### EXERCISE AIM
At the line with "You are a computer-use", start transcribing; stop after the last line of the data below. Keep it exact and leave pictures out.
▼▼▼
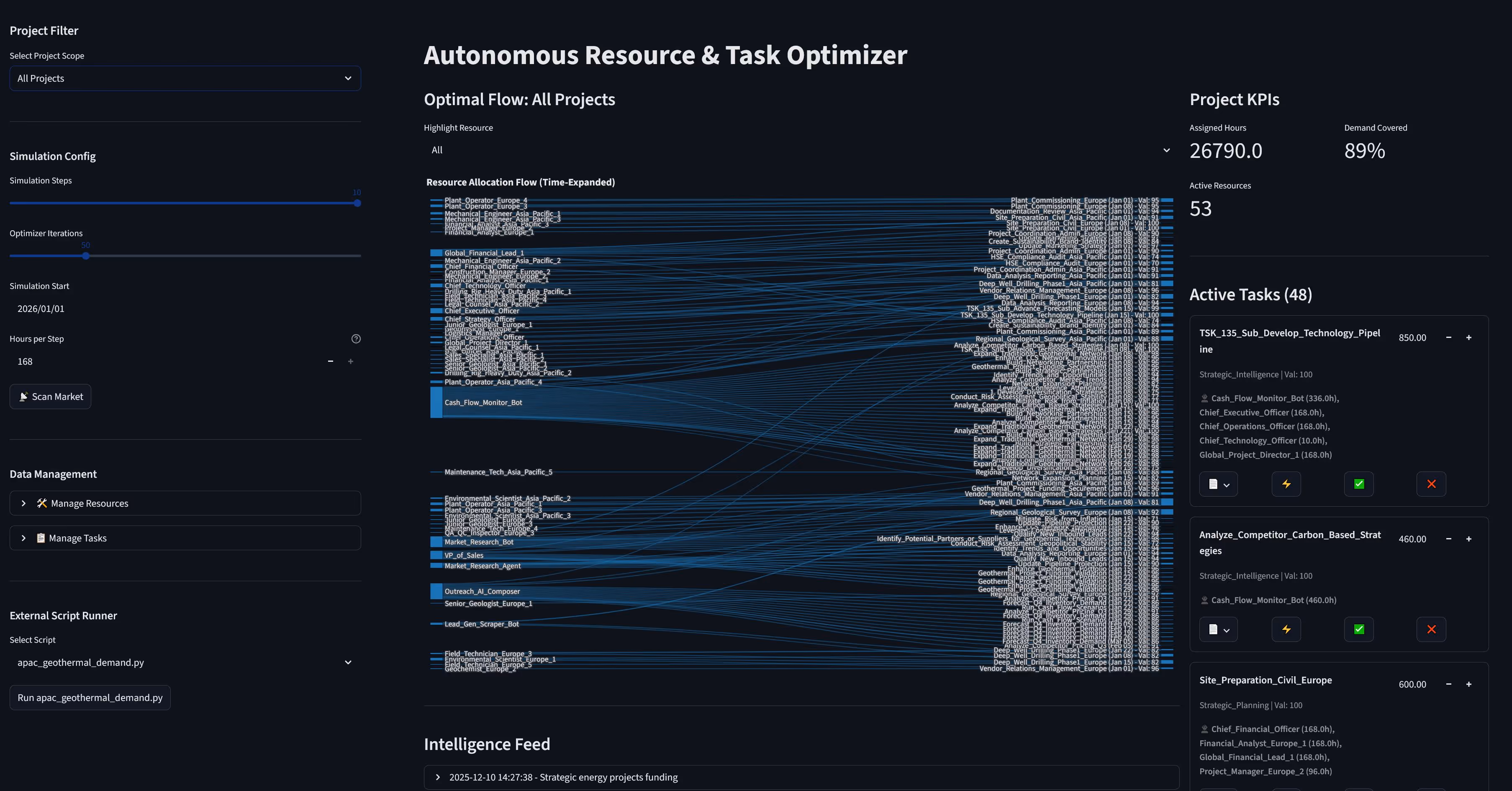1512x791 pixels.
Task: Open the Select Project Scope dropdown
Action: [185, 79]
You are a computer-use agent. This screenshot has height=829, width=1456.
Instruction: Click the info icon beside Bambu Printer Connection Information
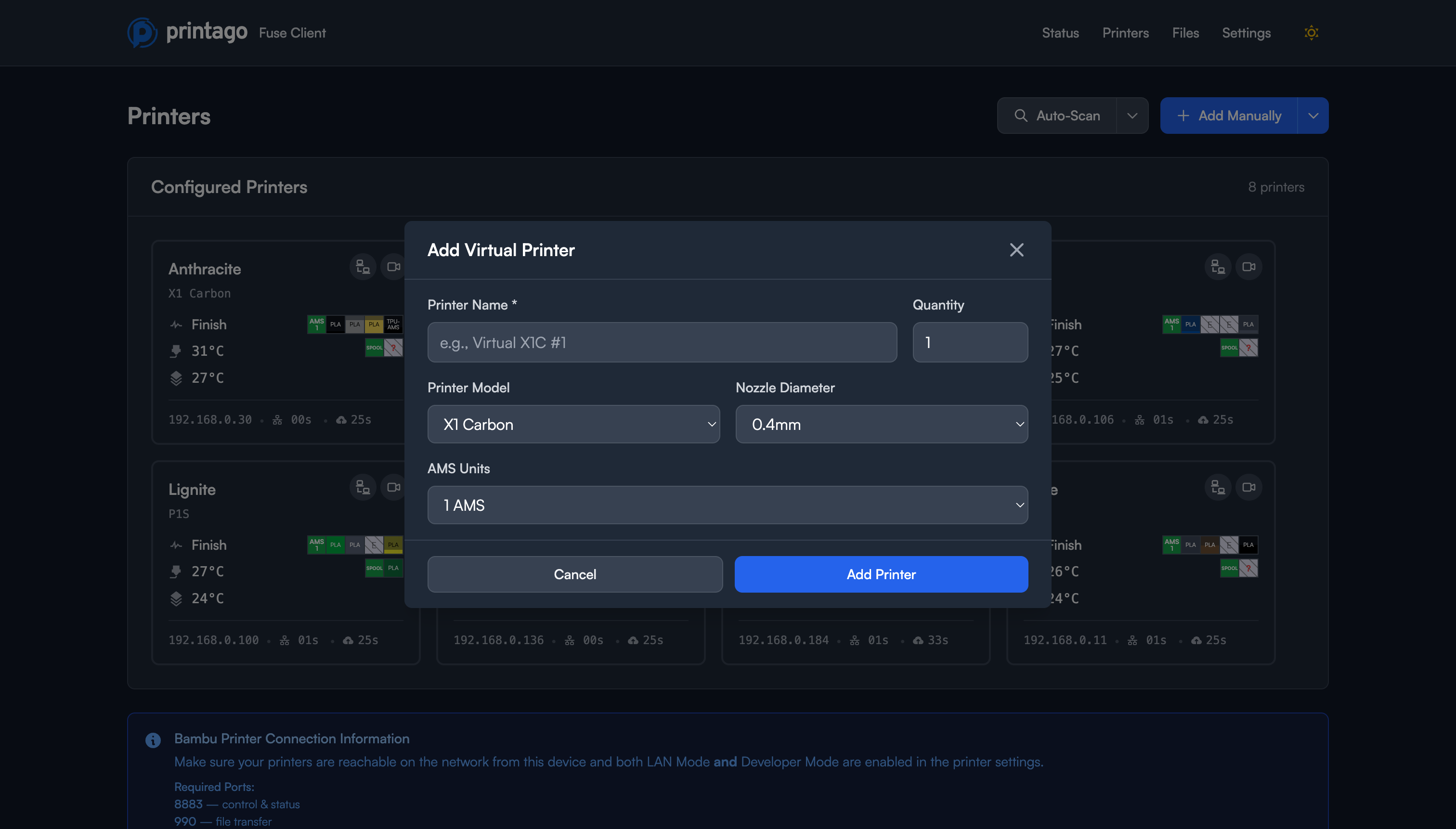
▲▲▲
### ANSWER SPACE
You are a computer-use agent. This screenshot has height=829, width=1456.
Instruction: Click the info icon beside Bambu Printer Connection Information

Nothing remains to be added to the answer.